Le Trésor américain a imposé des sanctions à 10 entités et individus iraniens et vénézuéliens liés au trafic d'armes. Parmi ceux sanctionnés figurait l'entreprise d'État vénézuélienne Empresa Aeronautica Nacional SA, connue sous le nom d'EANSA. Le Trésor a déclaré que EANSA avait assemblé et géré la production au Venezuela de drones de la série Mohajer fabriqués par Qods Aviation Industries de l'Iran.
Ce modèle a évolué en ANSU-100 armé, capable de transporter des bombes air-sol Qaem fabriquées en Iran. La direction de l'EANSA avait travaillé aux côtés de responsables des secteurs militaires iranien et vénézuélien pour développer ces systèmes. Le sous-secrétaire au Trésor John Hurley a fait remarquer que les sanctions visaient à tenir l'Iran et le Venezuela responsables de leur prolifération mondiale d'armes.
Cette décision intervient au milieu de tensions, dont deux conflits avec Israël au cours des 14 derniers mois, qui ont peut-être suscité des inquiétudes à Téhéran concernant son influence croissante au Venezuela. Alors que les relations diplomatiques ne sont toujours pas complètement rétablies et que les ambassades ne sont pas encore rouvertes, le ministre des Affaires étrangères du Venezuela, Felix Plasencia, et le ministre des Affaires étrangères d'Israël, Gideon Saar, sont parvenus à un accord pour mettre en place un cadre de fourniture de services consulaires et de poursuite de la coopération technique initiée après qu'Israël a déployé des experts pour aider le Venezuela à se remettre des tremblements de terre dévastateurs de juin.
Plasencia a noté que l'accord permet une collaboration technique bilatérale en cours découlant des efforts de réponse aux catastrophes.

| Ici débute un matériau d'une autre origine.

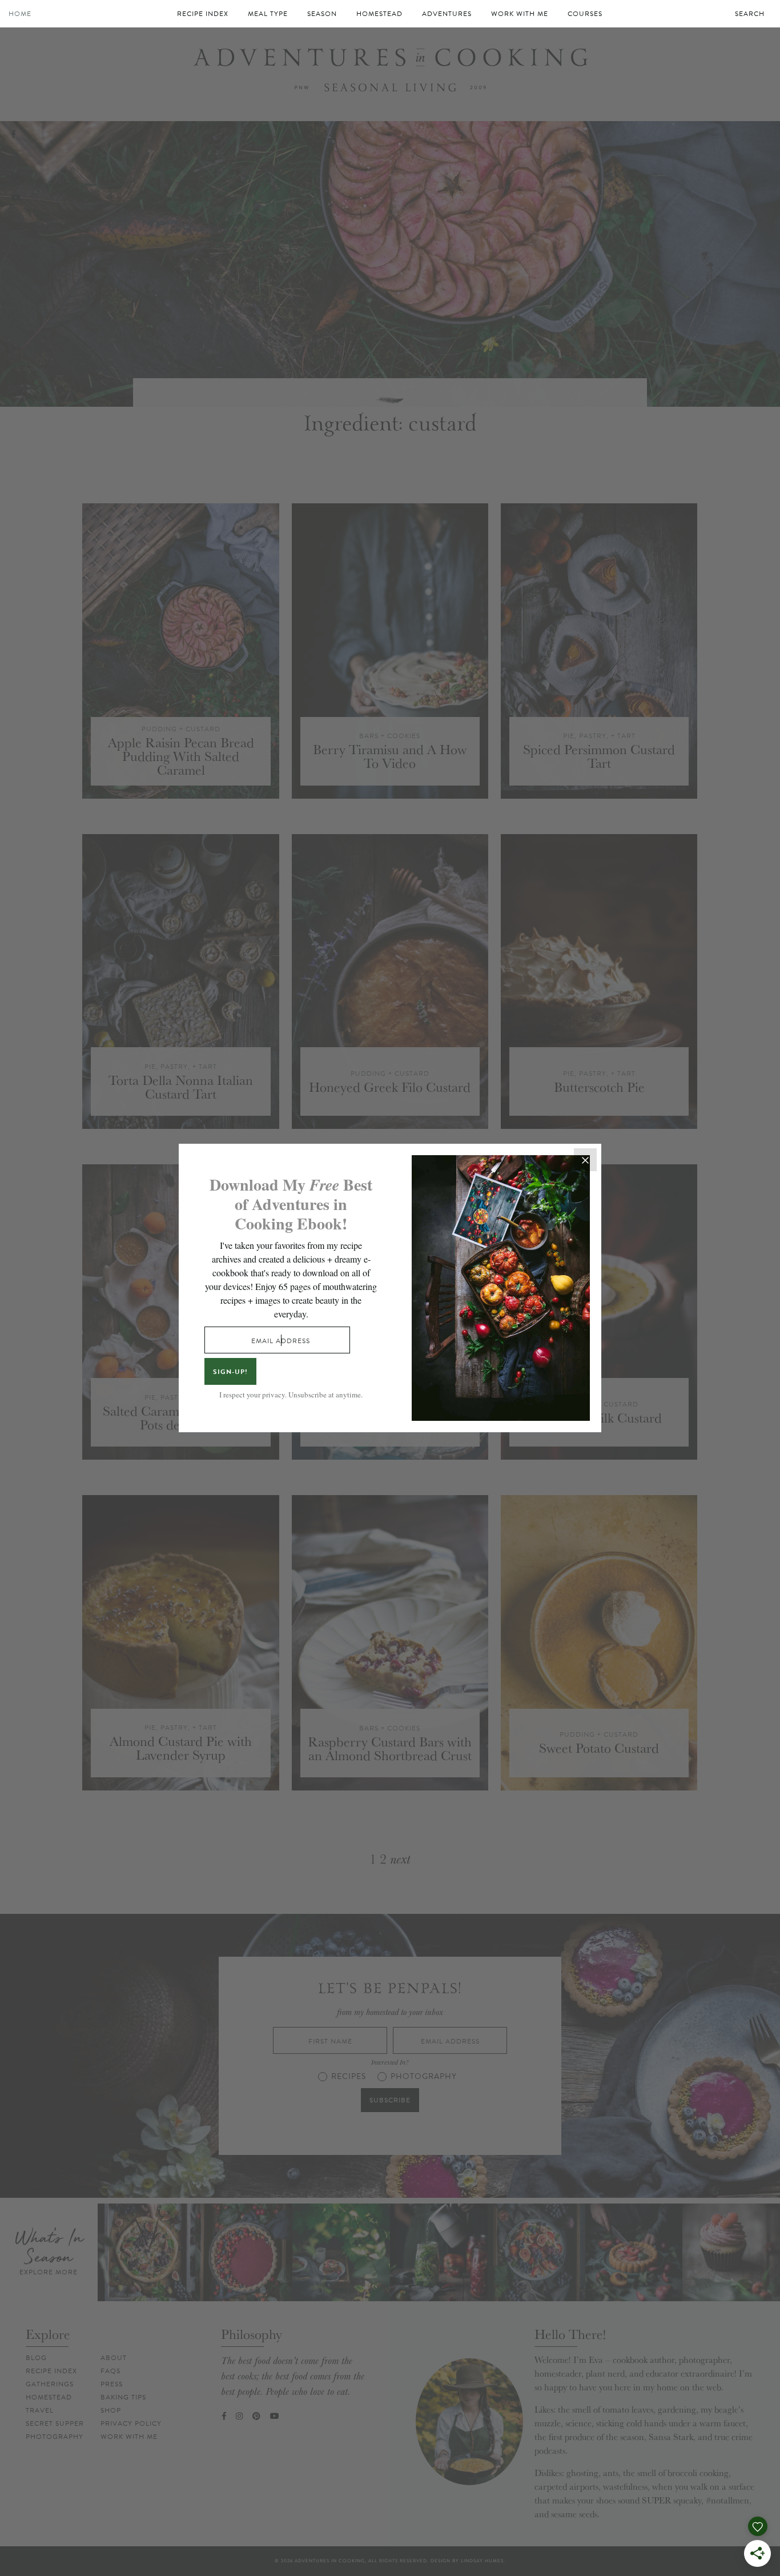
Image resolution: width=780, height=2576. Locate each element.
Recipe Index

Il a ajouté que les deux gouvernements ont reconnu l'importance de la relation entre Israël et la communauté juive du Venezuela, qui sert de symbole historique de l'amitié entre les deux nations.
Peu de nations entretiennent des liens aussi étroits avec l'Iran et Israël, et encore moins ont subi un changement aussi dramatique dans leur position envers l'État juif. Ce changement reflète un réalignement plus large de la diplomatie régionale. Sous l'ancien président Hugo Chavez, le Venezuela a pris une position ferme anti-Israël, en particulier pendant la guerre du Liban de 2006. Chavez a accusé Israël de commettre des actes similaires à l'Holocauste, appelant les dirigeants israéliens à faire face à des accusations de génocide.
Ce changement idéologique met en évidence l'évolution du paysage géopolitique en Amérique du Sud, où des alliés fidèles de l'Iran reconsidèrent leurs positions stratégiques. Alors que le Venezuela se rapproche d'Israël, les implications de l'influence de l'Iran dans la région deviennent de plus en plus complexes, marquant un moment charnière dans les relations internationales.